What to do: Please turn the records below into a numbered list with one line per item, leaving out any blank lines.

Record extracts:

--- start ---

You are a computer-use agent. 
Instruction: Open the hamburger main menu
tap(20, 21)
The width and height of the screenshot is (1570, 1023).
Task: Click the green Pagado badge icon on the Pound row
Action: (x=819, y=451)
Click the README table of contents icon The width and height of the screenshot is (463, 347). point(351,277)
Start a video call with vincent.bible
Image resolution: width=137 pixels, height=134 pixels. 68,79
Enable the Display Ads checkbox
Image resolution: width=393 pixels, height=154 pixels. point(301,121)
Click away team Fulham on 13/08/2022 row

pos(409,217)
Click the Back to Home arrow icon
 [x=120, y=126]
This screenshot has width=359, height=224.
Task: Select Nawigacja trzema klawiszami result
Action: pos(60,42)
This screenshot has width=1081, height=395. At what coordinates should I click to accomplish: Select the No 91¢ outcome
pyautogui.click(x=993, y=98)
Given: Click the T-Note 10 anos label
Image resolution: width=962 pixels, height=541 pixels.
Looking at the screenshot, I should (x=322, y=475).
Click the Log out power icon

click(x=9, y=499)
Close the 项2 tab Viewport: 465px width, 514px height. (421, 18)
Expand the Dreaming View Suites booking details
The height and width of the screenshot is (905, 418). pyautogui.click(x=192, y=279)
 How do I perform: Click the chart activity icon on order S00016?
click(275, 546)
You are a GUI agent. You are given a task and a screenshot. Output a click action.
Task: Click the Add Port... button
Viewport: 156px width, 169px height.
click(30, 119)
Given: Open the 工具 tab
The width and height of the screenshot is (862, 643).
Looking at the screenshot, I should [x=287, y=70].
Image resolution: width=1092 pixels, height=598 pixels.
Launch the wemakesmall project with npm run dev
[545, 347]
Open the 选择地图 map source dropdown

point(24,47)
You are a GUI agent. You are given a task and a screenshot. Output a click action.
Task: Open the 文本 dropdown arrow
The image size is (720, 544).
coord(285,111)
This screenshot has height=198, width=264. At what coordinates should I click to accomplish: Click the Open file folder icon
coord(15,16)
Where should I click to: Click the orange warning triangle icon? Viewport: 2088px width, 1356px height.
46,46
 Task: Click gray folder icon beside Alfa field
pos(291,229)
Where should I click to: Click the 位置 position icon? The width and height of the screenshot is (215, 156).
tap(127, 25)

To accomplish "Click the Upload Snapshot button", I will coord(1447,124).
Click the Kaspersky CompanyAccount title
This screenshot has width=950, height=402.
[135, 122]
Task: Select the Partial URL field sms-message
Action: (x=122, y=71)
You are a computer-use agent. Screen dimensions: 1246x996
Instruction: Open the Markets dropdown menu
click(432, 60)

--- end ---

Problem solution:
1. You are a computer-use agent. 
2. Instruction: Open the hamburger main menu
3. tap(20, 21)
4. The width and height of the screenshot is (1570, 1023).
5. Task: Click the green Pagado badge icon on the Pound row
6. Action: (x=819, y=451)
7. Click the README table of contents icon The width and height of the screenshot is (463, 347). point(351,277)
8. Start a video call with vincent.bible
9. Image resolution: width=137 pixels, height=134 pixels. 68,79
10. Enable the Display Ads checkbox
11. Image resolution: width=393 pixels, height=154 pixels. point(301,121)
12. Click away team Fulham on 13/08/2022 row
13. pos(409,217)
14. Click the Back to Home arrow icon
15.  [x=120, y=126]
16. This screenshot has width=359, height=224.
17. Task: Select Nawigacja trzema klawiszami result
18. Action: pos(60,42)
19. This screenshot has width=1081, height=395. At what coordinates should I click to accomplish: Select the No 91¢ outcome
20. pyautogui.click(x=993, y=98)
21. Given: Click the T-Note 10 anos label
22. Image resolution: width=962 pixels, height=541 pixels.
23. Looking at the screenshot, I should (x=322, y=475).
24. Click the Log out power icon
25. click(x=9, y=499)
26. Close the 项2 tab Viewport: 465px width, 514px height. (421, 18)
27. Expand the Dreaming View Suites booking details
28. The height and width of the screenshot is (905, 418). pyautogui.click(x=192, y=279)
29.  How do I perform: Click the chart activity icon on order S00016?
30. click(275, 546)
31. You are a GUI agent. You are given a task and a screenshot. Output a click action.
32. Task: Click the Add Port... button
33. Viewport: 156px width, 169px height.
34. click(30, 119)
35. Given: Open the 工具 tab
36. The width and height of the screenshot is (862, 643).
37. Looking at the screenshot, I should [x=287, y=70].
38. Image resolution: width=1092 pixels, height=598 pixels.
39. Launch the wemakesmall project with npm run dev
40. [545, 347]
41. Open the 选择地图 map source dropdown
42. point(24,47)
43. You are a GUI agent. You are given a task and a screenshot. Output a click action.
44. Task: Open the 文本 dropdown arrow
45. The image size is (720, 544).
46. coord(285,111)
47. This screenshot has height=198, width=264. At what coordinates should I click to accomplish: Click the Open file folder icon
48. coord(15,16)
49. Where should I click to: Click the orange warning triangle icon? Viewport: 2088px width, 1356px height.
50. 46,46
51.  Task: Click gray folder icon beside Alfa field
52. pos(291,229)
53. Where should I click to: Click the 位置 position icon? The width and height of the screenshot is (215, 156).
54. tap(127, 25)
55. To accomplish "Click the Upload Snapshot button", I will coord(1447,124).
56. Click the Kaspersky CompanyAccount title
57. This screenshot has width=950, height=402.
58. [135, 122]
59. Task: Select the Partial URL field sms-message
60. Action: (x=122, y=71)
61. You are a computer-use agent. Screen dimensions: 1246x996
62. Instruction: Open the Markets dropdown menu
63. click(432, 60)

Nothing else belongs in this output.